The composition of Woman in a Window with a Pear recalls paintings of half-length figures at a window executed in the 1640s and 1650s by Bol and other Rembrandt pupils. Bol’s The Toper resembles the Harvard drawing and the related etching in more than its setting (Fig. 2). The poses and gestures are virtually identical, as are a few details of the invented, historicizing costumes, such as the slashed sleeves and cuffs on the resting arms of both figures. The Toper is not dated, but evidently preceded the drawing and print. Bol transformed the man on the canvas into a woman in the Harvard study, retaining some parts of the costume and modifying others. The feminization of the costume continued on the etching plate, where he added the necklace and reduced and altered the cuff that he had copied faithfully from the painting into the drawing. Scholars have dated The Toper to circa 1650–51 on the basis of its relationship to the print.

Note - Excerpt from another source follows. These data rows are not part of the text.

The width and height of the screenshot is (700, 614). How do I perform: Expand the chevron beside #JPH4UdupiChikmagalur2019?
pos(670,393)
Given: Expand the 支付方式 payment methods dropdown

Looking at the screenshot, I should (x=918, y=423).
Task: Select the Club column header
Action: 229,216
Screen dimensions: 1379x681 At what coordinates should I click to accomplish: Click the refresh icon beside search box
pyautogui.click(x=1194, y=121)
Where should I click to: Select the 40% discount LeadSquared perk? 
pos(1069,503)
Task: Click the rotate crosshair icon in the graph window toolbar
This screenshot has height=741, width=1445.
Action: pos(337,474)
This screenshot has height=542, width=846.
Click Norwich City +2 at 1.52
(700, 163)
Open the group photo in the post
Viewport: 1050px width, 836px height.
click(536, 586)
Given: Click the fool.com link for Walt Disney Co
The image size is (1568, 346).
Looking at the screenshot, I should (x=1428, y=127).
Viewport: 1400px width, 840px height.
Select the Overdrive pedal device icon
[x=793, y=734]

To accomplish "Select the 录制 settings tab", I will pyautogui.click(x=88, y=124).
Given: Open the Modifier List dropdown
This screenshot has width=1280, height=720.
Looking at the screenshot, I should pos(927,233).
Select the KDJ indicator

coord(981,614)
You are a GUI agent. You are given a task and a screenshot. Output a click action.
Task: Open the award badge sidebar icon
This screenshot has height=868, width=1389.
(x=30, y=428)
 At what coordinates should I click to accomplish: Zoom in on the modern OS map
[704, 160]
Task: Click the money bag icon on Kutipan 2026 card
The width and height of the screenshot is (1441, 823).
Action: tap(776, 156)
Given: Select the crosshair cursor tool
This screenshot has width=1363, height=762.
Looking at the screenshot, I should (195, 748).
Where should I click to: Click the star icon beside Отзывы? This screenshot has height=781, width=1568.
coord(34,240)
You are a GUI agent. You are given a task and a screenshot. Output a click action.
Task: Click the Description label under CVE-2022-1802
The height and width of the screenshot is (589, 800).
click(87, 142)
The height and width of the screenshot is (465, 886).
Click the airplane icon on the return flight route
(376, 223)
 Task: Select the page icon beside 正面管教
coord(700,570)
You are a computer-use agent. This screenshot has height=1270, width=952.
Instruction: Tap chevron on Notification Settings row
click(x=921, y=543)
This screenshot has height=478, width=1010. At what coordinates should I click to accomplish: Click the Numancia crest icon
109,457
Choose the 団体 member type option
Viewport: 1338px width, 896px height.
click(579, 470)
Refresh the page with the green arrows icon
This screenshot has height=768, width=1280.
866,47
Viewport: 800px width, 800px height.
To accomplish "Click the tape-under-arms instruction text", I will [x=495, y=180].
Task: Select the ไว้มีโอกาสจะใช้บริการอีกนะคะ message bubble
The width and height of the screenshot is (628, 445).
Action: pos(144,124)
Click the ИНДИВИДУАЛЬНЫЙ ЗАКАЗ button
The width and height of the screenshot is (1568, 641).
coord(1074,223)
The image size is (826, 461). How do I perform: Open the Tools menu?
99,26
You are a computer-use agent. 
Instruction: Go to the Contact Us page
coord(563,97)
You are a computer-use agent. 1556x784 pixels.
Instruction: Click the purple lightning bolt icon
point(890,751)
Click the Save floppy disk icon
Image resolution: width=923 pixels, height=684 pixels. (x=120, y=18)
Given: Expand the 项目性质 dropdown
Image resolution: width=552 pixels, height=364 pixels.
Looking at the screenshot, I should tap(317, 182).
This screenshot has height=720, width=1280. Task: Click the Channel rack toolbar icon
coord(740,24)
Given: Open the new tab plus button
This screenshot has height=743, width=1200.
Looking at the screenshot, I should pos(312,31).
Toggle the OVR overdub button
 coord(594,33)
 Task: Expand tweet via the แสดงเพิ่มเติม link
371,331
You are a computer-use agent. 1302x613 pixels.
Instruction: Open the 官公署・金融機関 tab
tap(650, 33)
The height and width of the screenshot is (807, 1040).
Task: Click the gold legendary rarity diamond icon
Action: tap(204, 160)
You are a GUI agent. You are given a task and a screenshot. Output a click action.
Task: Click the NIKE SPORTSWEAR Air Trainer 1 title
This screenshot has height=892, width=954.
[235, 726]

With his coarse features, ill-humored expression, and capacious roemer (drinking glass), the toper must exemplify the negative consequences of excessive drinking. Similarly, the woman’s anachronistic clothing, provocative décolleté, desultory glance, and improbable offering attest that this is not a scene from everyday life, but an allusive representation of morally questionable behavior. The meaning of the pear in this context probably derives from proverbial and emblem literature, where the fruit is invoked to construct a metaphor for a maiden’s conduct in courtship. In his Minne-spiegel ter deughden (1639), Jan Harmensz. Krul likens pears that have fallen from the tree to young women who too readily offer themselves in love.
The pear that one picks, and cuts from the branch
Is better than the pear that has slipped from the stem.
No maiden who all too hastily falls in love
Has ever attracted a keen lover’s fancy.
Far from embodying the modesty and reserve that moralists prescribed for women in courtship, our protagonist emerges from the private realm to make a public display of the metaphorically charged fruit, not to mention her bosom, to the street.